**Work instruction**
Using the entries that follow, transcribe only the lines from the line with "Image resolution: width=1249" to the line with "the verify_token function", both included, exactly as they stand and without pictures.

**Supplied material**
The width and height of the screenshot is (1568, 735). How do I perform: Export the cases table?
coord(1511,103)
* * *
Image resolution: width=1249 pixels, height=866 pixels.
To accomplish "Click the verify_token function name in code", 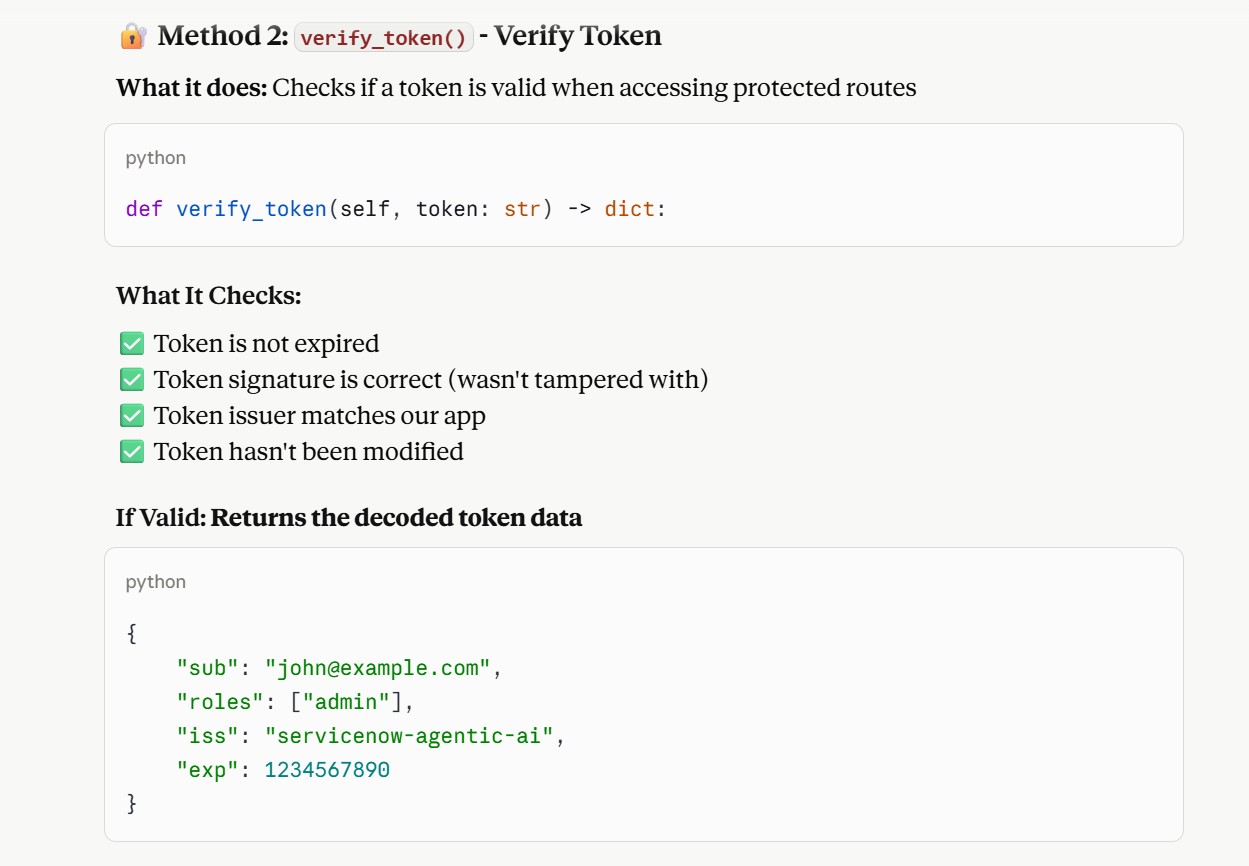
...
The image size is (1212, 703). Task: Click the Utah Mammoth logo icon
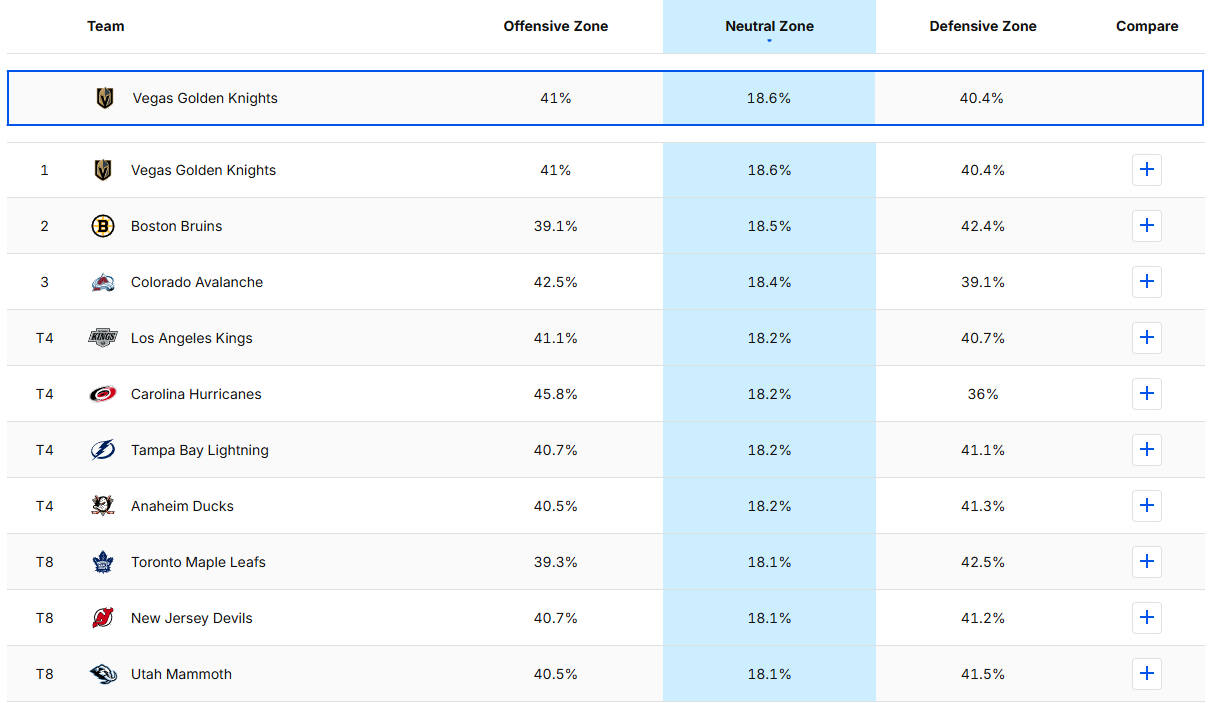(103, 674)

**Response to the task**
Image resolution: width=1249 pixels, height=866 pixels.
To accomplish "Click the verify_token function name in code", 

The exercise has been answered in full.